Experimental Manipulation:

Participants recalled either three positive marital events or three negative marital events. Regardless of the valence of these events, participants were instructed to attempt to recall the events vividly and then to rate the positivity/negativity of each event.

Key Dependent Variables:

For the first purpose of the research, the measure of integration was a key dependent variable.
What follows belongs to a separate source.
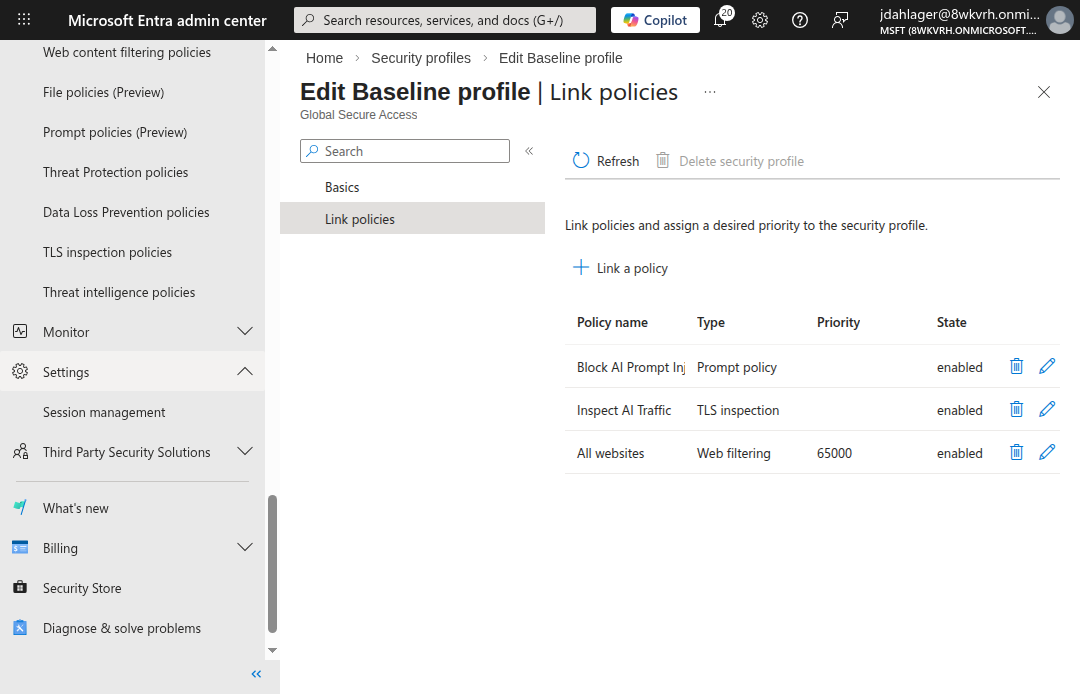This screenshot has height=694, width=1080.
Task: Switch to the Basics tab
Action: click(342, 187)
For the second purpose of the research, the measure of marital satisfaction was a key dependent variable.

Additional Information:

This research was conducted via phone interviews. Only participants who were married or living together in marriage-like relationships completed the relevant measures.

Summary of Findings:

We predicted and found that the measures of trait self-esteem and integration of thoughts about partners would be positively associated, controlling for sex, age, length of relationship, and marital satisfaction. Greater marital satisfaction also predicted integration of thoughts about partners. This fits with the findings of Murray & Holmes (1999), who demonstrated that people in more satisfying relationships tend to link partner faults to partner virtues in memory. We predicted, but did not find, that participants low in self-esteem would be more affected by recalling either positive or negative events than would participants high in self-esteem. It is possible that our hypothesis was incorrect. However, examination of the marital satisfaction data suggests a methodological explanation for this null finding. Satisfaction ratings were quite high (M=6.47, 7-point scale) and may have been especially vulnerable to socially desirable reporting given the method of data collection.

Conclusion:

Overall, this research was successful. We successfully replicated earlier work demonstrating a link between self-esteem and integration of positive and negative thoughts about partners. Importantly, the present study adds to those conducted earlier by demonstrating this association across a wider age range (earlier samples were restricted to college students) and extending it to marriage or marriage-like relationships (earlier associations related to college roommates, best friends, and dating relationships). Whereas our second hypothesis was not supported, findings suggest that researchers should be cautious collecting measures especially susceptible to social desirability concerns during phone interviews.

References:

Graham, S. M., & Clark, M. S. 2004. Low self-esteem and organization of evaluative information about others. Poster presented at the bi-annual conference of the International Association for Relationships Research.

Graham, S. M., & Clark, M. S. 2004. Segregation of evaluative information about others and context-dependence and stability of partner views. Poster presented at the annual conference of the Society for Personality and Social Psychology.

Graham, S. M. and M. S. Clark. 2006. Self-esteem and organization of valenced information about others: The "Jekyll & Hyde"-ing of relationship partners. Journal of Personality and Social Psychology. 90:652-665.